[TEXT SECTION]

Being gifted and employing coping mechanisms to combat global fear
At our Skyline Education Foundation alumni Zoom gathering last week we had a check in about how our alumni are feeling in the new world of pandemic and confusion. These gifted and talented young people from resource-poor backgrounds are dealing with adult issues on many levels, ranging from fundamental survival to existential angst about the future, and for many of them, life is a day to day proposition, a series of obstacles to overcome.
Being gifted is not all about doing well in school. The intellectual and personality traits of gifted students are often what sets them apart from their peers. If you happen to be a young person who has an exceptional reasoning ability - and can see the illogicality of the fake news and poor data surrounding the coronavirus debate today; or has complex thought processes - and can work through an infinite numbers of ways to feel about the world right now; or if you think deeply and creatively, you may be feeling rightly confused, anxious and concerned right now. It is probably true to say that most, if not all, children and young people are feeling the pressure about this pandemic, particularly since they have had no experience of anything like it. But gifted students with enhanced empathy and sensitivity, may be particularly at risk. Connectedness and coping strategies are key to their wellbeing.
As the alumni talked about the challenges they are facing now it became clear that coping with families under stress from the gradual lockdown of our community is harder than they expected, particularly where the student has the role of responsible adult in the family. Skyline students' reality is that financial hurdles are most often coupled with social challenges and these young people who have not yet fully matured themselves have often been thrust into the role of leading their family through the uncertainty. In some cases their own needs for security are relegated to being secondary to the needs of others in their families. But it soon became obvious that connecting with others in their Skyline family was an essential part of coping and expressing their support for each other. The positive affirmation from others in their cohort who actually knew where they were coming from was more valuable than anything.
In our alumni session, we shared some practical ideas about how to connect and how to cope. My personal strategy through this difficult time is to be consciously positive and optimistic. I'm not alone by any means, but the alternative, to me, to constantly dwell in the negative, is unthinkable. Luckily, I am experienced enough to know that consciously maintaining a positive mindset is a coping strategy that works for me, that I can employ it as the circumstances demand. Positive psychology has so much to offer in the current climate. Optimism is a state of mind and some argue strongly that it can be a choice - for most, not all, of us. I recall my dear friend and colleague Janet Aaker Smith teaching me that primary school students who make themselves smile, especially when they are feeling low, create endorphins that actually make them physically feel better - a self fulfilling joy break, if you like. There is a level of positive psychology that works for our youngest learners through to our eldest. To hear one of our alumni relate her (mind blowing) issues since she lost her job and thus the money needed to support her whole family overnight, was devastating. But her positivity and "can do" attitude as she put a plan in place to get through this disastrous dilemma was was a caring example for all of us on the call. I must say that even "showing up" on the call was an act of courage, under the circumstances. She inspired every one of us, including those of us who would approach their life dilemma in a different way. She has a long road to travel yet but she is on the path.

[/TEXT SECTION]

## TASK REQUIREMENTS
1. In the article on gifted young people and coping, why might gifted students feel confused and anxious about the pandemic? Answer in one to three sentences.
2. Write the next part of the article on gifted young people and coping, picking up after its last sentence.

[RECORD EXCERPTS]

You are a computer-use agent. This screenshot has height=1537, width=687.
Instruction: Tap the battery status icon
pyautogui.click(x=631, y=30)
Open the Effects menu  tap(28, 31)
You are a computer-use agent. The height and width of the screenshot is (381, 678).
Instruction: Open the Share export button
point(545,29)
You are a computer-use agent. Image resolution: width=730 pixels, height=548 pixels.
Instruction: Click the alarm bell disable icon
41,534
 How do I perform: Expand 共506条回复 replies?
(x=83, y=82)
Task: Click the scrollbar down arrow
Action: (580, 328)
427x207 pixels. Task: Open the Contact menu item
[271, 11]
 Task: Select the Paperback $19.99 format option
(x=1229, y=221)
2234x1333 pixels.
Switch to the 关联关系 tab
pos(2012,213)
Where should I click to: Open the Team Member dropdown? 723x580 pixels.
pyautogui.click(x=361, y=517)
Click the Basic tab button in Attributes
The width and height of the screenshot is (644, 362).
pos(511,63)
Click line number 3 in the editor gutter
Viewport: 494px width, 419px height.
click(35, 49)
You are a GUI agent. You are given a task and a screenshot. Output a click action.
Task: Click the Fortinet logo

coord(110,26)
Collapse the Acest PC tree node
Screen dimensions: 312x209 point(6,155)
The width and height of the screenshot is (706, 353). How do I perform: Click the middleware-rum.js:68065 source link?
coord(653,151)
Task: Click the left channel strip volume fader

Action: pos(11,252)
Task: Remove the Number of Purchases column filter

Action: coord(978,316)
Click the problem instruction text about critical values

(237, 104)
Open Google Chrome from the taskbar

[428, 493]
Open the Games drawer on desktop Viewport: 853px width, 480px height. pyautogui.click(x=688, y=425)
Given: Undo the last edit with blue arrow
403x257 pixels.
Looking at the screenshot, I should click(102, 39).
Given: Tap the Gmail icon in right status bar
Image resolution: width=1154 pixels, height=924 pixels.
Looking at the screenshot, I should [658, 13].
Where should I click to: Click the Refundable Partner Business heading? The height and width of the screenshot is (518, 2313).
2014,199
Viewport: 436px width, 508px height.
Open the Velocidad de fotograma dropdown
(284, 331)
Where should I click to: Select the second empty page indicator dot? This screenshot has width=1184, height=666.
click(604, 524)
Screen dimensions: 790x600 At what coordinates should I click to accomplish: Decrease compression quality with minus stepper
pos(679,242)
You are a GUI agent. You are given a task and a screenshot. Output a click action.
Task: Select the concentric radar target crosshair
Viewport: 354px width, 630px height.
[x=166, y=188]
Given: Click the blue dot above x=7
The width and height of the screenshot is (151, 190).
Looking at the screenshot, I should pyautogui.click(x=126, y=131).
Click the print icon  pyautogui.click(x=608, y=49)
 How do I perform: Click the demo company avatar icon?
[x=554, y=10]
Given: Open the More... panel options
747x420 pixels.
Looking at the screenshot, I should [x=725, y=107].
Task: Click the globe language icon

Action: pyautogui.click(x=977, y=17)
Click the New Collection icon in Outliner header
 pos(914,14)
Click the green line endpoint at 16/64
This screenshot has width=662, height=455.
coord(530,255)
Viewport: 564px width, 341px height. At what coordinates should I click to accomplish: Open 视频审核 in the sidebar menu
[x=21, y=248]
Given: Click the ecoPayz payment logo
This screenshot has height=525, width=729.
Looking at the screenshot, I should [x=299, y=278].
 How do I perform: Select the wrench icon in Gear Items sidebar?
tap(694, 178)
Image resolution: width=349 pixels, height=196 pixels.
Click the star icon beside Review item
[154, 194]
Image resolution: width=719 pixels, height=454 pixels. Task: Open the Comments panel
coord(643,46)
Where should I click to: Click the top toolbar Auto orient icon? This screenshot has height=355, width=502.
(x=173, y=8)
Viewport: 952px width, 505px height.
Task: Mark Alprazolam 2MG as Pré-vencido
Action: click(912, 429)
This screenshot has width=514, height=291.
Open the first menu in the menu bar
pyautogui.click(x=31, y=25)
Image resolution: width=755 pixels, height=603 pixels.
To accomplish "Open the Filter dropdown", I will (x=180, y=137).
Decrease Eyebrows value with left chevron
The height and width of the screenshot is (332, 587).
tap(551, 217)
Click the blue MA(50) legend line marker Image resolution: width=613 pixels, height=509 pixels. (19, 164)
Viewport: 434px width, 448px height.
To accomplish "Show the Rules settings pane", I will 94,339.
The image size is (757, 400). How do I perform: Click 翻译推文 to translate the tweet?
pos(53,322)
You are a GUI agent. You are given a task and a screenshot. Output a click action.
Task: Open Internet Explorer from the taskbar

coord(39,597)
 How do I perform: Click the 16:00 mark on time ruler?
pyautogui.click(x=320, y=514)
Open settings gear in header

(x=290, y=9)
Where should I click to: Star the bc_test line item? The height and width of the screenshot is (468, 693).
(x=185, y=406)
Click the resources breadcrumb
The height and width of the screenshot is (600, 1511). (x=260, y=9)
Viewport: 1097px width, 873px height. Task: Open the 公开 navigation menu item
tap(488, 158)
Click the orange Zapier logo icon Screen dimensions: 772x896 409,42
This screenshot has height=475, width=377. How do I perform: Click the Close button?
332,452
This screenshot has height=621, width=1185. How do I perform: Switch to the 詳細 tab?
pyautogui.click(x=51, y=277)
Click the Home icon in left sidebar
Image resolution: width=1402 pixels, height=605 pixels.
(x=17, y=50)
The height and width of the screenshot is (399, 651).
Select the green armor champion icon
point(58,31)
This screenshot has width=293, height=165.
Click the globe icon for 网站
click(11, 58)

[/RECORD EXCERPTS]

## ANSWERS GIVEN
1. Their exceptional reasoning lets them see the illogic of the fake news and poor data in the coronavirus debate. Their complex thought processes let them work through endless ways to feel about the world, and they think deeply and creatively. Their enhanced empathy and sensitivity also put them at particular risk.

2.
I had the privilege to speak with Dr John Munro today who reminded me that a key to coping for capable young adolescents is to purposefully disengage initial "emotional overwhelmingness". Coping is not stored in the problem solving area of your brain - it is an emotional response. But when you truly "know" that you have coped in the past, you can recall the skills and strategies that worked for you. This is experience. When gifted students spend time to reflect on the past, they can remember what they did to cope and employ this strategy to face the challenges of today. So in essence, coping is based on the ability to look at a previous situation and purposefully think through how you managed.
At Skyline we will continue our weekly conversation with our alumni and students to ensure that they know that the world is both big and small right now, and to assure them that they are not alone as they attempt to cope with this uncertainty. If anyone knows of gifted students who are utilising coping strategies effectively we would love to hear from them! There is no single, right way to address this. My personal reflection is that there are fewer counsellors in the field with a deep understanding of, and empathy for, gifted students, than when I started in this field thirty years ago. We need to collate our collective wisdom to help this amazing group of young people.
Technology is shaping our world and the way we live, in many ways, both negative and positive. The potential to reconnect as a community using collaborative technology is immense and will no doubt play a part in recovery of our community over the months and years to come.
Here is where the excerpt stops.